═══ Sezione di testo
Le notti blu, il nuovo romanzo di Chiara Marchelli edito da Giulio Perrone e candidato al Premio Strega 2017, si inabissa nel dolore di una famiglia normale e prende le mosse dalla scomparsa per radiografare i vettori, spesso imprevedibili, che si originano dall’elaborazione del lutto.

La storia è imperniata sul suicidio di Mirko, studioso di geografia e figlio di Larissa e Michele – solida coppia che vive a New York. L’evento improvviso scuote le loro vite e quella di Caterina, moglie di Mirko che deve affrontare anche un altro evento imprevedibile. Infatti, come a rimarcare una sorta di strano scherzo del destino, al momento della morte si avvicenda il momento della vita: Larissa, Michele e Caterina scoprono che Mirko ha avuto una relazione con un’altra donna, rapporto da cui è nato un figlio.
══════
═══ Estratto di dati
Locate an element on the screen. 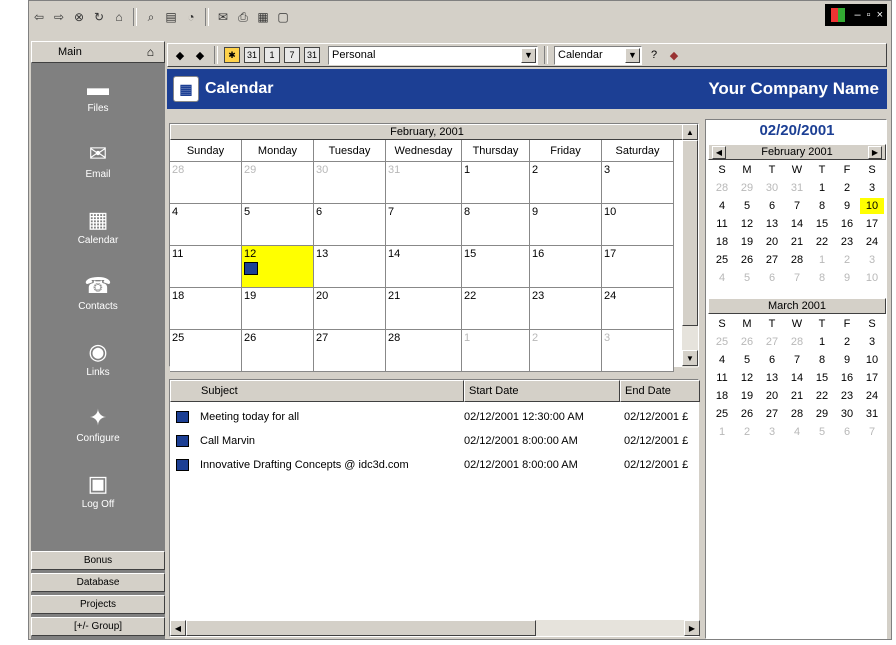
══════
■ Attività da svolgere:
**1)** Trascrivi parola per parola il passo del testo dedicato a Le notti blu, partendo da "Le notti blu, il" e proseguendo fino a "nato un figlio.".
**2)** Rispondi alle seguenti domande sul testo dedicato a Le notti blu.
(a) A quale premio è stato candidato il romanzo?
(b) In quale città vivono Larissa e Michele?
(c) Di quale materia era studioso Mirko?

■ Esercizi risolti:
**1)**
Le notti blu, il nuovo romanzo di Chiara Marchelli edito da Giulio Perrone e candidato al Premio Strega 2017, si inabissa nel dolore di una famiglia normale e prende le mosse dalla scomparsa per radiografare i vettori, spesso imprevedibili, che si originano dall’elaborazione del lutto.

La storia è imperniata sul suicidio di Mirko, studioso di geografia e figlio di Larissa e Michele – solida coppia che vive a New York. L’evento improvviso scuote le loro vite e quella di Caterina, moglie di Mirko che deve affrontare anche un altro evento imprevedibile. Infatti, come a rimarcare una sorta di strano scherzo del destino, al momento della morte si avvicenda il momento della vita: Larissa, Michele e Caterina scoprono che Mirko ha avuto una relazione con un’altra donna, rapporto da cui è nato un figlio.

**2)**
(a) Al Premio Strega 2017.
(b) A New York.
(c) Di geografia.